In the SETcc operation, the destination operand is set to 0 or 1 of a data type according to a result of comparing values of two source operands. The data type of the destination operand is consistent with the data type of the source operands. Element-Wise (EW) comparison operation is a common operation in a deep learning algorithm. In a process of training the algorithm, both SETlt and SETgt are used in a reverse gradient computation of the EW comparison operation. Table 2 below shows algorithms of the common EW comparison operation.

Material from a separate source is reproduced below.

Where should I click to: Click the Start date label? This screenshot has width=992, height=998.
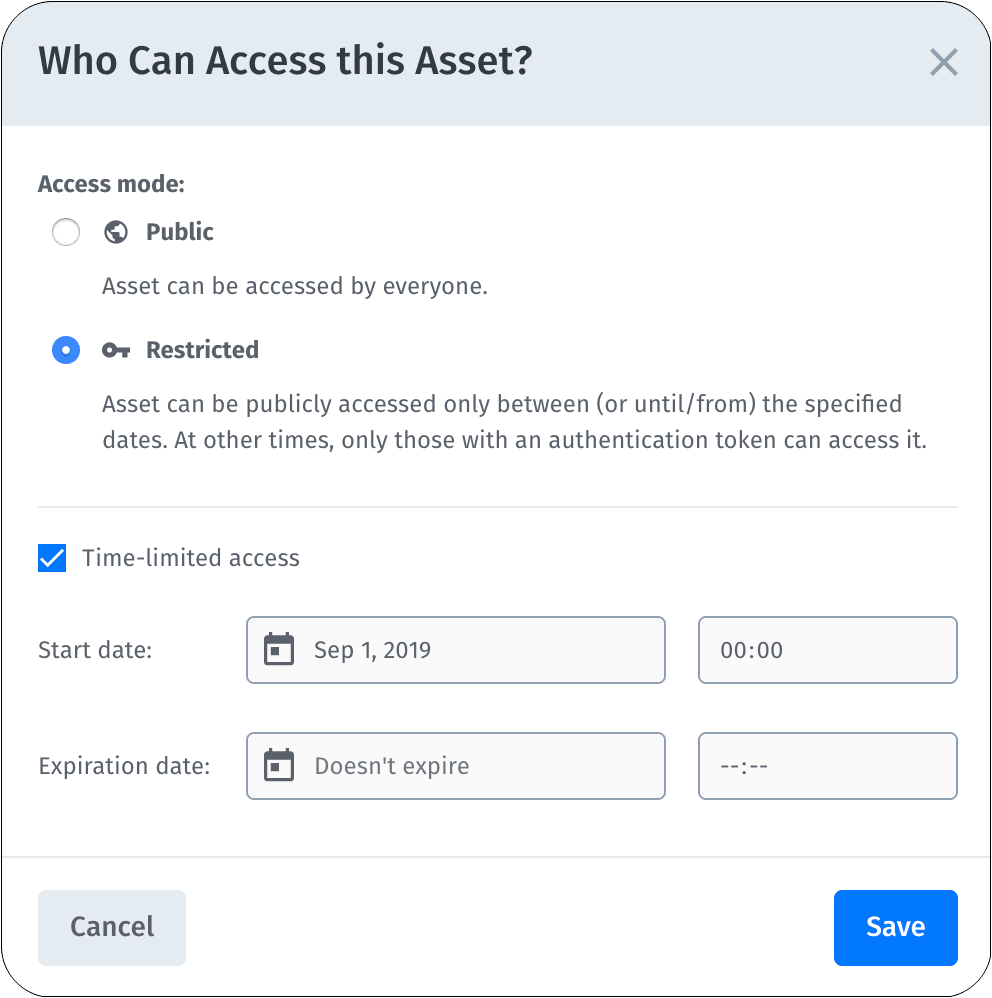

In the deep learning training, it is possible to consider how to accelerate a vector operation in an acceleration unit of a reverse training algorithm in an artificial intelligence (AI) chip processor, so as to improve a computation speed of the deep learning training process. When there are a large number of operations, the speed of computing these operations has become a main limitation of a computing ability of the artificial intelligence chip processor. In the deep learning training, the executions of a large number of vector operations usually require a large amount of computing resources. As a result, it is difficult to process a large number of vector operations in time, and even causes the system for deep learning training to quit the executions of these operations due to insufficient computing resources. Furthermore, main deep learning algorithms in existing technologies have some problems in dealing with a large number of vector operations. For example, vector acceleration units of existing CPU and GPU processors do not support the SETcc instruction. When the training of the deep learning algorithm involves the SETcc operation, two solutions are generally adopted: (1) one is to use a scalar unit to perform a serialization operation, and (2) the other is to accelerate by starting multiple cores in parallel. The solution (1) is usually used in a CPU processor of an intel/ARM manufacturer. This kind of processor usually includes a small number of cores. In view of a programming model, it is not suitable to execute the same algorithm kernel on multiple processor cores at the same time. Therefore, it is only possible to perform serial processing by using the scalar processing unit of each core. The serial processing consumes a relatively long time, and a delay of the serial processing is N (e.g., 8 or 16) times that of a parallel processing. The solution (2) is usually used in a GPU processor. GPU has a larger number of threads. In view of a programming model, it tends to divide a task onto multiple threads for execution. Different from the serial processing, the speed is improved. However, there is a problem of large overhead for synchronization between threads. Therefore, existing technologies have insufficient utilization degree of the chip processor, which results in a low performance-power consumption ratio of the chip processor, thereby affecting the efficiency of the deep learning.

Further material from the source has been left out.